The range to repeat runs from the line with "Task: Minimize the User Record window" to the last line below, both ends included; give it exactly and without pictures.

* Recorded information *
_ _ _ _ _ _ _
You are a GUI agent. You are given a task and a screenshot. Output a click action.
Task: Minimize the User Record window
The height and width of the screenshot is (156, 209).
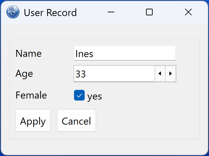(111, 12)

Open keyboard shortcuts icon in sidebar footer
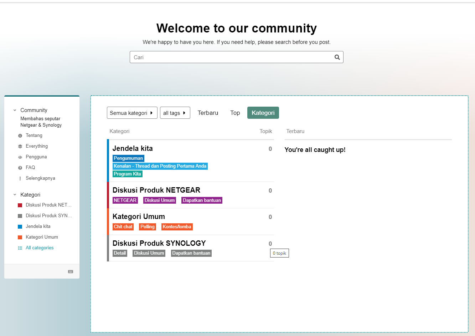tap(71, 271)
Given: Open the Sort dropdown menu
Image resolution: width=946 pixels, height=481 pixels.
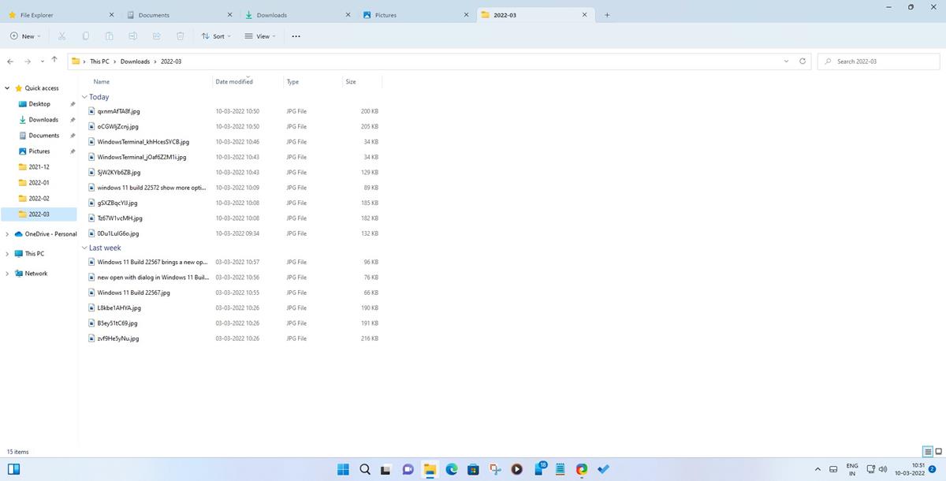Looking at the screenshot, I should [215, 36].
_ _ _ _ _ _ _
* Completed exercise *
Task: Minimize the User Record window
The height and width of the screenshot is (156, 209).
(111, 12)

Open keyboard shortcuts icon in sidebar footer
tap(71, 271)
Given: Open the Sort dropdown menu
Image resolution: width=946 pixels, height=481 pixels.
Looking at the screenshot, I should [215, 36].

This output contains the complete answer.